8.Rapat koordinasi ini difokuskan pada wilayah Jabodetabek, karena wilayah ini sangat penting karena:
  • 70% kasus kematian manusia akibat FB terjadi di Jawa Barat, Jakarta, dan Banten.
  • 54% kasus terjadi di Jabodetabek.
  • 63% kasus yang berulang (di wilayah yang sama dalam waktu singkat) terjadi di Jakarta dan Tangerang.
9.Dari Rakor ini diharapkan dapat disinkronkan implementasi operasional dalam melaksanakan “Agenda 10 Tindakan Intensifikasi Penanganan Flu Burung di Jabodetabek”:
  1. Pemerintah Daerah akan sungguh-sungguh menangani flu burung, terutama dalam merestrukturisasi bisnis unggas. Penanganan di unggas dan manusia akan lebih terkoordinasi.
  2. Melakukan pembersihan pasar unggas hidup, dan membersihkan bagian penjualan unggas hidup di pasar. Akan diusahakan ada satu hari dalam seminggu atau 10 hari yang tidak ada penjualan agar bisa dibersihkan.
  3. Melakukan pengaturan transportasi unggas hidup. Transportasi unggas hidup secara terbuka akan diminimumkan.

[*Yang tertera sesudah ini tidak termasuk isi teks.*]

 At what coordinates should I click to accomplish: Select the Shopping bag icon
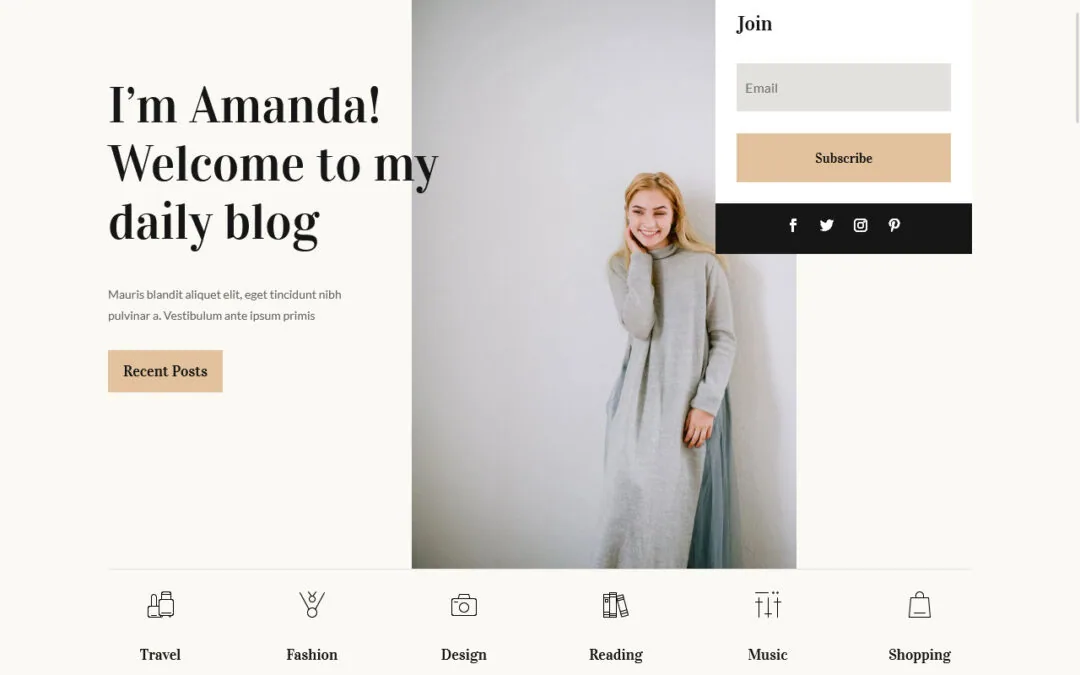click(920, 605)
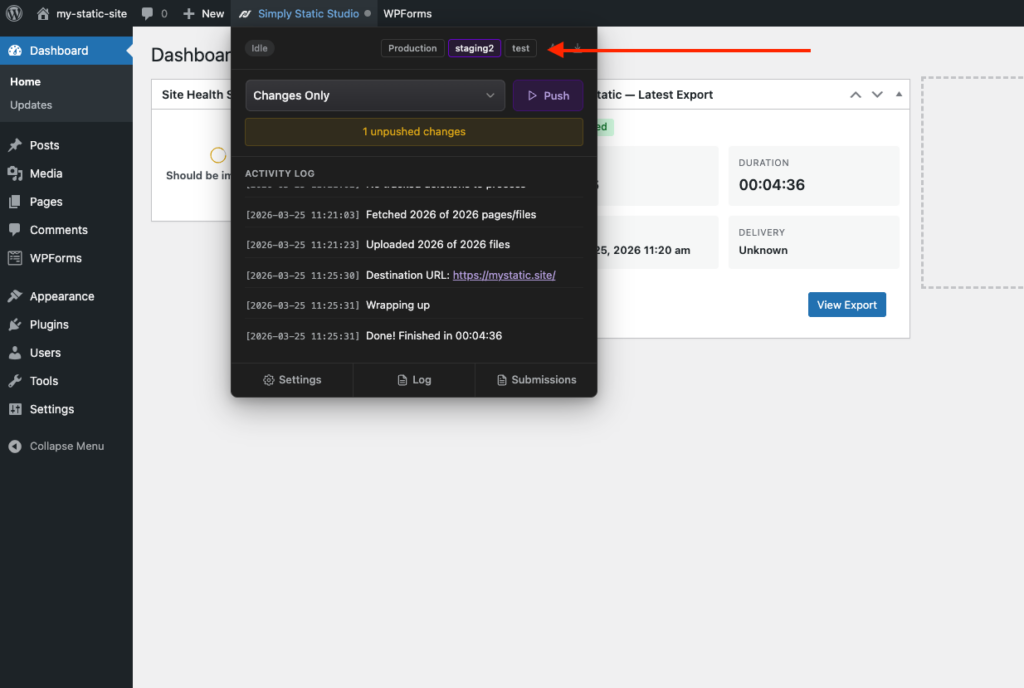Activate the test environment
1024x688 pixels.
[x=519, y=47]
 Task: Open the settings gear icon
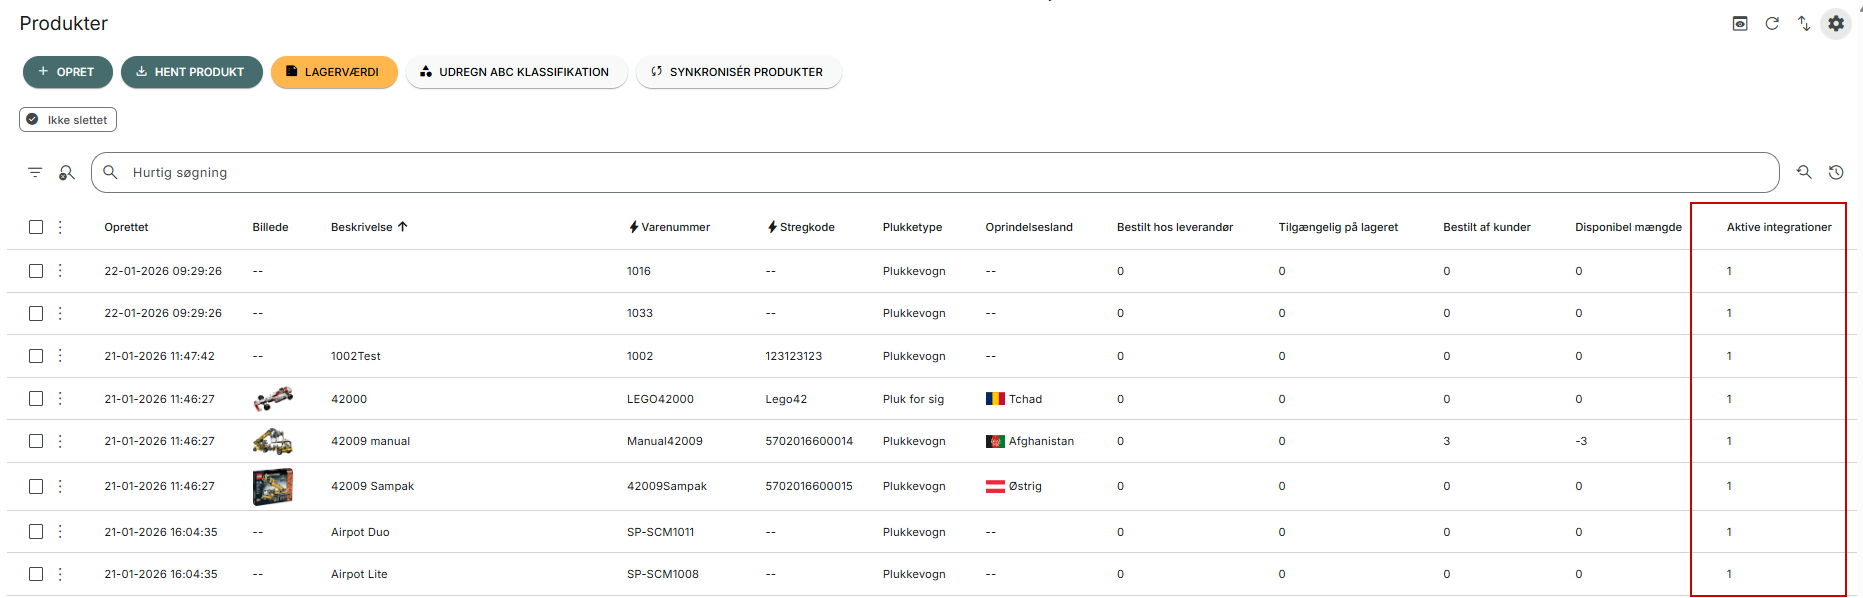click(x=1836, y=23)
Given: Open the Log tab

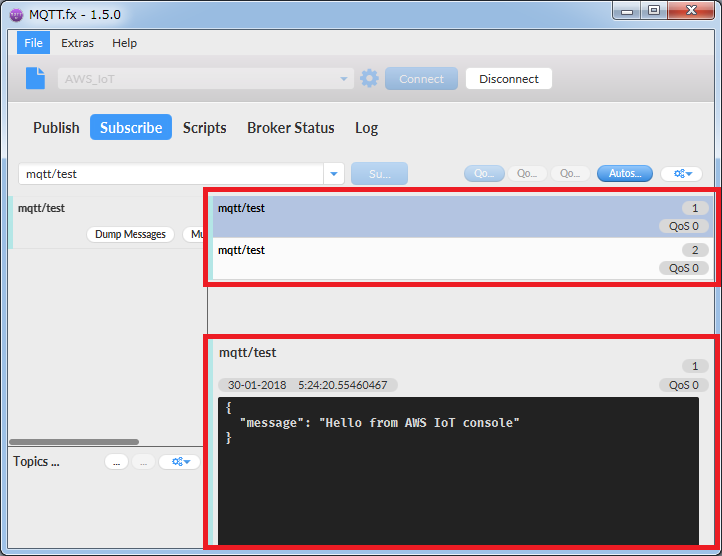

  4. Mengusahakan dan menetapkan jadwal pelaksanaan penjualan ayam hanya dalam bentuk daging ayam (karkas), dan tidak lagi dalam bentuk ayam hidup. Ayam produk peternakan disembelih/dibersihkan pada Tempat Pemotongan Ayam (TPA) yang memenuhi standar yang telah ditetapkan.
  5. Melanjutkan program bersihkan wilayah pemukiman padat dari ayam yang berkeliaran, dan pengandangan ayam.
  6. Membuka peluang pemanfaatan program-program penanggulangan kemiskinan (seperti PNPM) untuk penanganan masalah kesehatan termasuk flu burung.
  7. Melakukan pelatihan tentang flu burung untuk dokter dan perawat terutama di klinik 24 jam, dokter umum, dan rumah sakit swasta. Telah diawali dengan pelatihan 100 dokter di Tangerang dan Bekasi minggu ini dan minggu depan.
  8. Melanjutkan kegiatan sosialisasi dan pendidikan masyarakat, terutama untuk anak sekolah dan ibu rumah tangga. Peningkatan komunikasi lewat radio dan media lain, dengan panduan sosialisasi yang sudah tersedia.
  9. Melakukan persiapan dan simulasi menghadapi pandemi. Rencana, sistem penanganan dan panduan telah dikoordinasikan oleh Tim Pandemi Komnas FBPI bekerja sama dengan Depkes dan stakeholder terkait.
  10. Melaksanakan riset lebih lanjut: (a) analisa lebih lanjut virus FB unggas dan manusia; (b) monitoring dan analisa atas hasil vaksinasi terutama di Sektor 1 dan 2.